QUI 21 DE SETEMBRO DE 2017 - 09:27hs.
BGC - Painel sobre Modelo de Negócios do Bingo

“O bingo não tem a rentabilidade que todos pensam”

Fábio Kujawski, da Mattos Filho, Veiga Filho, Marrey Jr. e Quiroga Advogados, mediou o encontro sobre bingos, convidando o presidente da Abrabincs, Olavo Sales da Silveira, e o empresário Diego Escorza da Bras Bingo, para falarem sobre os dez anos de sucesso da atividade no Brasil, numa época em que salas de extremo bom gosto, atendimento exemplar aos clientes e desenvolvimento de máquinas de altíssimo nível.

"Atualmente, cassinos do todo o mundo utilizam máquinas com o conceito slam-top, desenvolvido no mercado brasileiro. As cartelas, mundialmente, não avançaram muito, mas acredito que no Brasil elas ainda terão uma boa fatia do mercado quando o setor for regulamentado”, analisa Escorza.
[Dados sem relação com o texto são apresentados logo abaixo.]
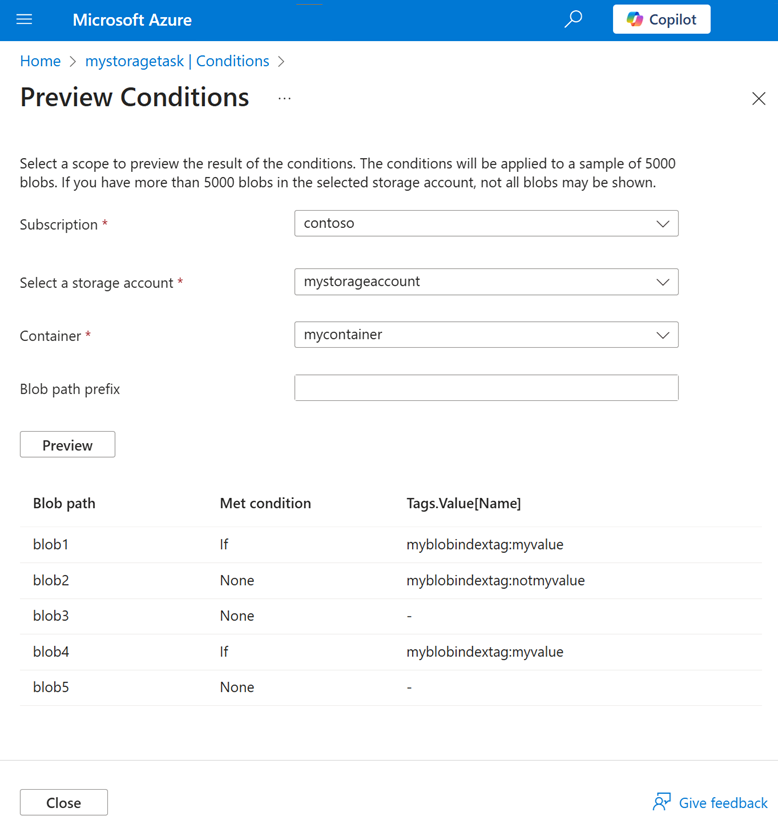The width and height of the screenshot is (778, 828).
Task: Open the Azure portal hamburger menu
Action: 24,19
Ele trouxe o exemplo da Espanha, onde os prêmios são fixos (70% da receita da venda de cartelas), pede-se identificação do jogador e imposto fixo por máquina mais as taxas de funcionamento das salas. "Na Espanha, os bingos são controlados pelos estados, que poderia ser um exemplo a ser seguido no Brasil”, avalia. Para o executivo, "está mais do que na hora defendermos a atividade e buscar a regulamentação de maneira a que o país volte a ser uma referência como já foi no passado”.

Olavo Sales, presidente da Abrabincs, disse que "é importante discutir o tema jogos de maneira global em nosso país, mas pensando cada segmento que envolve tantas atividades isoladamente, para se definir quais jogos teremos”. Segundo ele, necessariamente a regulamentação irá definir quantas salas de bingos ou cassinos serão permitidos.

"E a visão que me veio é sobre quanto vai custar a montagem de um bingo, por exemplo, para se chegar a números sobre a abertura de uma casa, considerando área útil de cerca de 1.800 m2, com 256 lugares para cartelas e espaço para 400 máquinas. Ao se buscar um imóvel, será necessária reforma e uma série de investimentos, como aquisição de equipamentos, móveis, contratação e treinamento de funcionários etc. Se imaginarmos a exigência de uma concessão, por meio de leilão, em que se pague algo em torno de R$ 10 milhões, podemos chegar a mais de 20 milhões de investimento inicial”, narrou, apontando algo em torno de R$ 316 mil como o retorno nas cartelas, somado a pouco menos de R$ 3 milhões de receita na área de máquinas.

O dirigente apontou ainda os custos de funcionamento do bingo da ordem de R$ 3 milhões por mês considerando a configuração inicial da sala e o valor pago em leilão pela concessão. "Ou seja, a atividade não tem a rentabilidade que muitos pensam”, contou.